Du 4 novembre au 24 décembre 2022

Nos pensées sont quelquefois très profondes,
Il est bon d'entendre nos avis,
Car nous sommes la beauté du monde.

Alice au Pays des Merveilles, chanson Un Matin de mai fleuri, 1951

 

Avez-vous pris le temps de ressentir le murmure de la ville ? Là où les briques rouges revêtent leur manteau gris d'automne en s'enroulant de l'humidité de novembre ? Une fois la porte passée, c'est du printemps dont il s'agit. C'est par une allusion à la ballade « Un matin de mai fleuri » d'Alice au Pays des Merveilles que Florian Mermin l'appelle. Celui-ci n'a plus rien de pimpant à offrir, à en croire la vitrine. Point de rosée sur les pétales du bouquet fané qui y est présenté. Le mois de mai s'est évanoui à l'heure de votre lecture. Une altération du temps s'annonce.

À moins que l'artiste vous convie à plonger dans le passé. Il y a six mois, mai était certainement fleuri. Et qu'en était-il, il y a un siècle, au temps où les hommes arpentaient le jardin des plantes, un canotier posé sur leur tête ? Faisait-il doux à ce moment de l'année ? Comment se portaient les fleurs ? Dans les univers que crée Florian Mermin, ces questions prennent vie.

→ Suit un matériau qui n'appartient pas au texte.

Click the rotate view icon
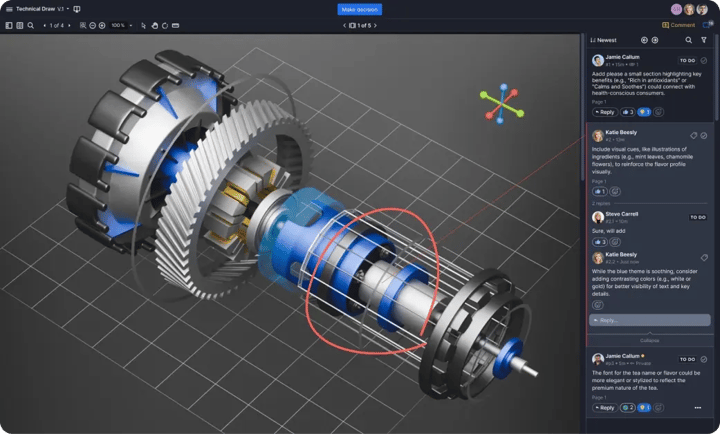Image resolution: width=720 pixels, height=434 pixels. tap(165, 25)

Autant que les souvenirs.

S'anime ce conte merveilleux où rien n'étonne jamais vraiment. Bien sûr, il y a Alice et son chapeau de pétales que l'on rencontre après avoir longé un long tunnel noir, mais il y a surtout les fleurs et leurs incarnations féminines. Omniprésentes dans la culture populaire de ces derniers siècles, ces femmes-fleurs, essences douces, immobiles et décoratives du féminin, ensorcellent la promenade. Irrésistiblement charmantes et délicates. Accoudées à un vase ou écloses dans des jardins bien rangés, elles sont le témoin du temps qui passe.

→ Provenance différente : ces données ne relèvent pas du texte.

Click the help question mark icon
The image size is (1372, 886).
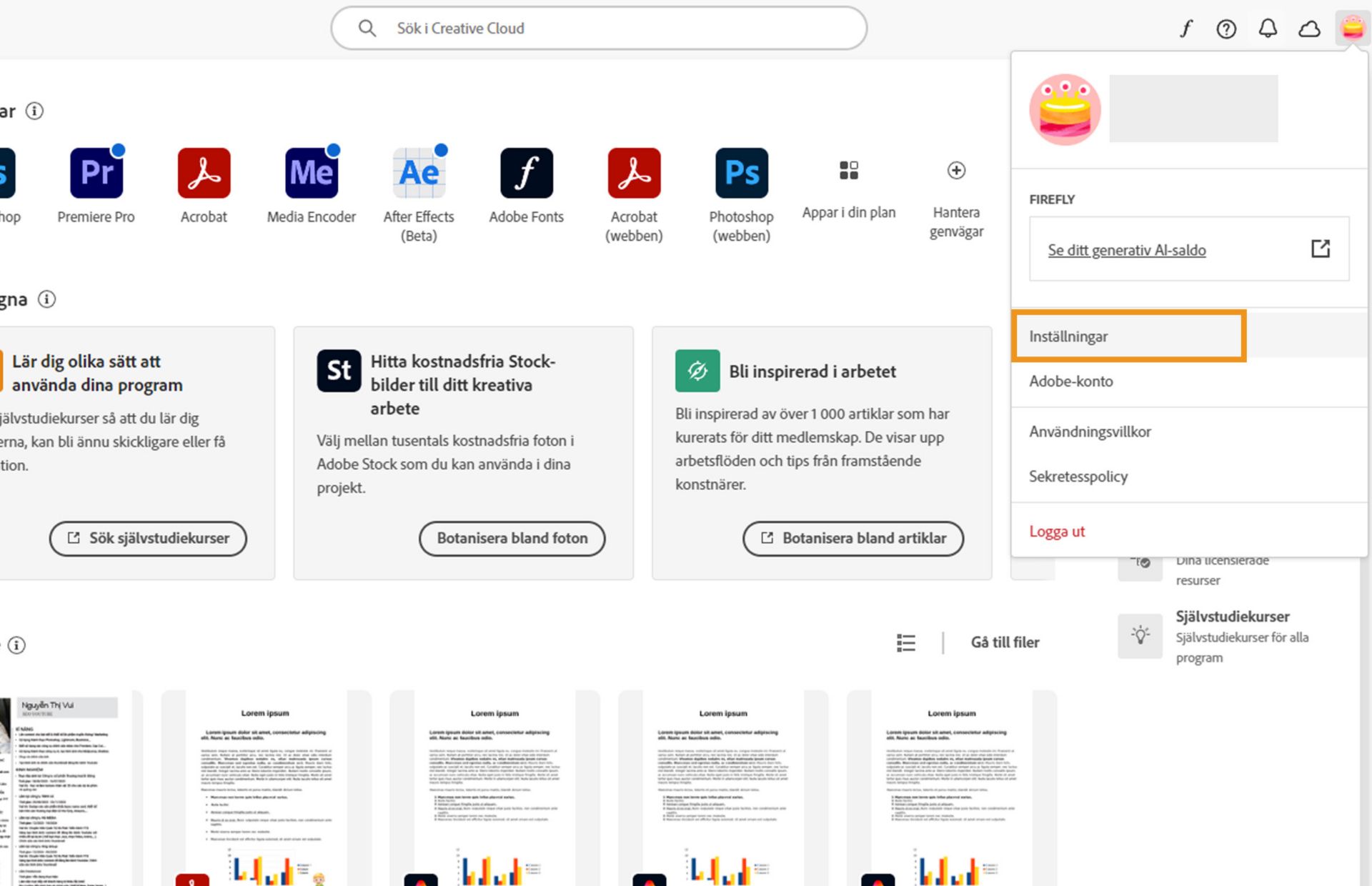1226,29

Un temps sensoriel où il fait bon partager une infusion de feuilles séchées dans des tasses plus grandes que de raison, où le voyage végétal se conçoit comme une caresse de laine, où les oiseaux peuvent se nicher dans de gros bonbons à la violette, et où les pieds des visiteurs et visiteuses se glissent avec insouciance dans d'étranges souliers.

Quel étrange voyage où plus rien ne s'envisage comme certitude. Plus vous vous enfoncez, plus vous avancez dans ce conte réel et plus l'ouverture s'envisage : un jardin intérieur s'établit. Tout y est : les roses aux parfums envoutants, compagnes de toujours, une petite table et des chaises où profiter de la douce brise. Mademoiselle Troy est aussi là, son regard aimant, sa joue généreuse et surtout son chapeau. Fleurs et chapeaux, toujours.